In this paper, we study the social influence modeling problem. We introduce a Probabilistic Reasoning System for Social Influence Analysis (PRIN) to describe the problem using a graphical probabilistic model. The model leverages both heterogeneous link information, time, and content associated with each user in the network to mine topic-level influence strength in online social networks.

The extensive experimental results demonstrate the effectiveness of our model. PRIN achieved the best performance in the tasks of link prediction and text perplexity among several competitors.

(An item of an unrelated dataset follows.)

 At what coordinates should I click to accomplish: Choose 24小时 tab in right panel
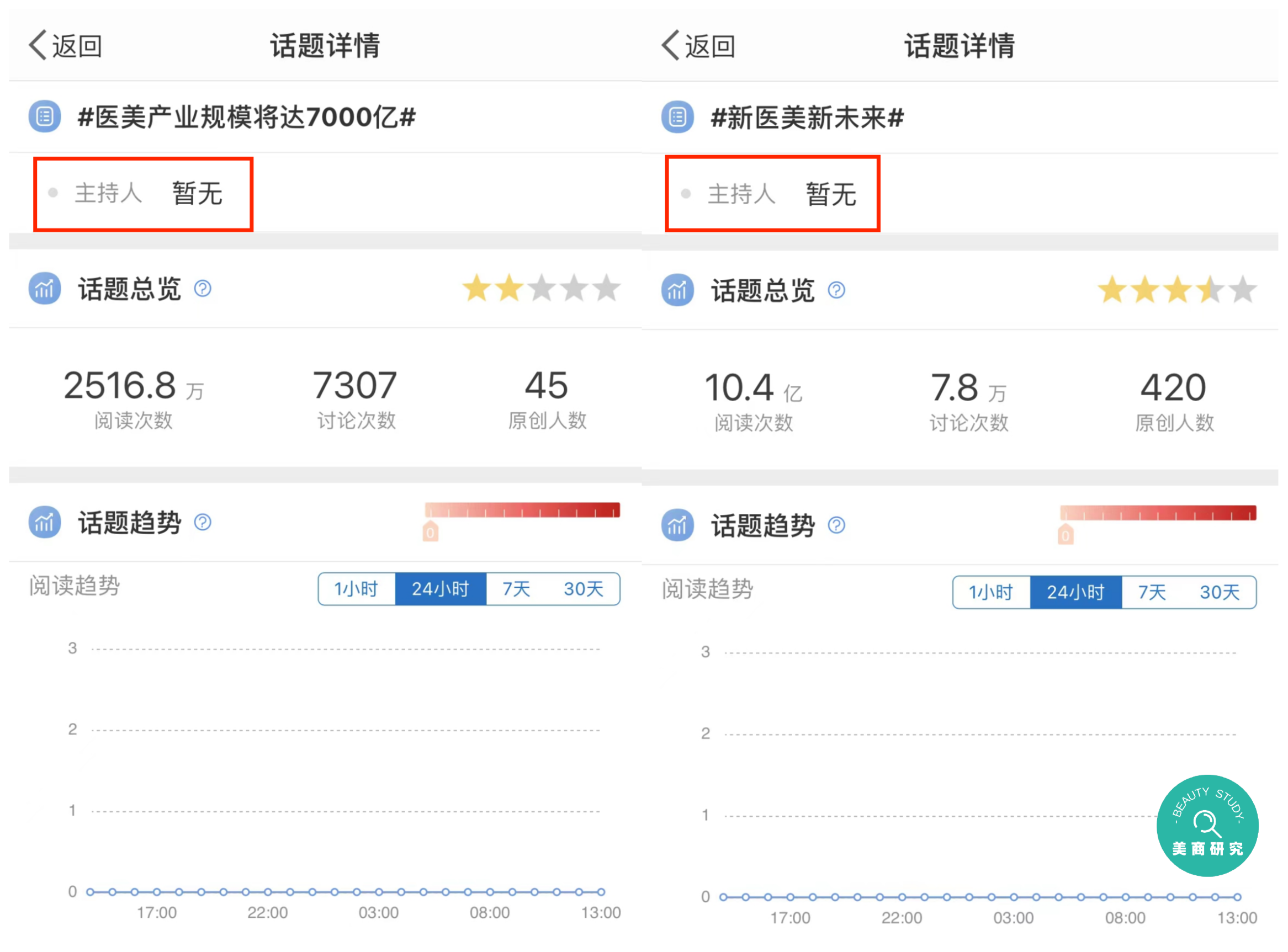click(x=1075, y=592)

The existing models fail to give a complete view of social influence interaction dynamics. The proposed model provides a visual and more in-depth understanding of user interactions, which can intuitively capture the process that drives social influence.

For future work, it is known that users’ behaviors are distributed in different networks, we are interested in merging the information from various social networks and leverage the correlation between them to better performance of the influence learning. Then, since the proposed model is generative, this means that arbitrary queries can be answered, not only about the probability of a diffusion. It will be interesting to explore other questions such as community memberships and interest detection in a topic. Another interesting issue is to employ semisupervised learning to incorporate user feedback into our approach. Then, the content component could be replaced for a supervised algorithm which could improve the accuracy of the predictions. Besides, since social networks are growing in size, it will be interesting to explore a distributed implementation of the proposed architecture to handle large-scale social networks.